In summary, the present results challenge the notion of a universal allometric relationship in tree growth and underscore the imperative of adopting multi-scaling assessment approaches in forestry and ecology. The contrasting growth strategies of oaks and pines are a testament to nature’s adaptability, each species optimizing its development based on its ecological niche and long-term survival objectives91,92. These complexities underscore the need to consider the nuanced biology and ecological context of specific tree families when evaluating the applicability of the canonical allometric relationship in understanding and managing forest ecosystems. They highlight the ecological context and growth strategies as pivotal factors in comprehending allometric relationships within tree growth. Indeed, the global biomass estimates based on tree crown radius (cf.93) might need reevaluation as they might have been underestimated in some cases and overestimated in others, necessitating further exploration using the multi-scaling allometry method proposed in this study.

General discussion

The results of the present investigation challenge the conventional assumption that a singular power-law equation sufficiently encapsulates the allometric relationship between any two biological traits related to growth processes. We demonstrated that the exponent characterizing this power-law relationship is contingent upon the centile position of a trait within its respective distribution. This revelation fundamentally underscores the proposition that individuals in distinct distribution segments may employ disparate growth strategies, as evidenced by discernible power-law exponents for each segment. We introduce the novel concept of “multi-scale allometry” to encompass this newfound insight. Through a comprehensive reevaluation of the allometric relationship across three distinct domains:

  1. 1.

    A cohort of 7, 863, 520 Japanese children aged 5–17 years, for whom age, sex, height, and weight data were recorded as part of a national study.

  2. 2.

    An extensive dataset encompassing brain and body sizes for 1552 mammalian species.

  3. 3.

    A substantial sample of 498, 838 georeferenced and taxonomically standardized records of individual trees spanning diverse geographical locations, with stem diameter, crown radius, and tree height measurements.

Our analysis firmly establishes the validity of multi-scale allometry. The discovery of multi-scaling allometric relationships, as opposed to uniform allometric relationships, across diverse organismal contexts, shown in the present study, holds significant implications for comprehending growth processes. The observed variations in scaling relationships between correlated organismal traits across different centiles suggest that the allocation of resources may be contingent upon an individual’s position within the entire trait distribution. This observation underscores the existence of discrete growth strategies that individuals, species, or taxa may adopt. In essence, these findings underscore the intricate adaptability of biological systems and provide insights into the complexities of resource allocation for growth and survival. This nuanced perspective challenges the oversimplified concept of a singular, universal growth model that underlies so-called “universal” scaling exponents (cf.94) and emphasizes the necessity of accounting for context-specific variables when examining growth dynamics in the natural world.

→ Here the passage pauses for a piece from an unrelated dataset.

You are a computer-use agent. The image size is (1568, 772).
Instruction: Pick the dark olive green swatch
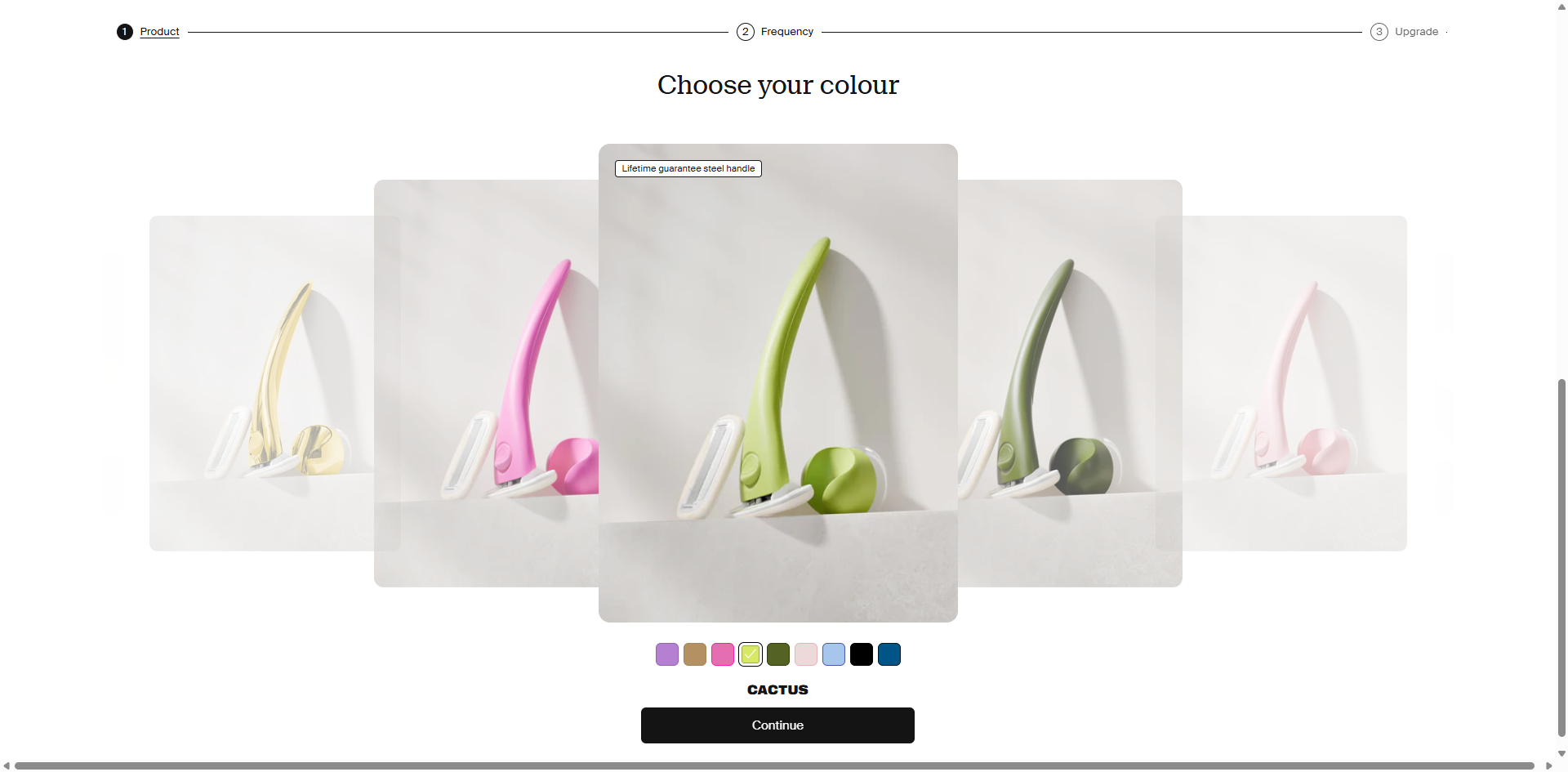pyautogui.click(x=778, y=654)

It is crucial to clarify that the aforementioned claim centers around identifying a novel phenomenon in multi-scaling allometry rather than introducing a new analytical method. Therefore, while our current analysis methodology could certainly be refined in the future, the core focus remains on this groundbreaking discovery. Nonetheless, it is essential to recognize that even with methodologies like least squares95,96, which boast a rich history spanning over two centuries, novel phenomena remain unearthed and published today. Quantile regression38, distinct from the least squares method, is a generalization of the least absolute value method, yielding a solution by minimizing the sum of absolute residuals. Both least squares and least absolute value approaches can be applied to nonlinear fitting across various functions, including linear and quadratic polynomials. Notably, quantile regression enables the estimation of centile curves within the distribution, a capability absent in the least squares-based framework. While the origins of the least squares method trace back over two centuries to Gauss, quantile regression, with a history of approximately 50 years, necessitates substantial computational power for discovering optimal solutions, rendering it a realistic option only in recent times. Although quantile regression has not attained the same ubiquity as the least squares method, its potential utility across diverse studies is considerable, as evidenced by our successful application in allometry.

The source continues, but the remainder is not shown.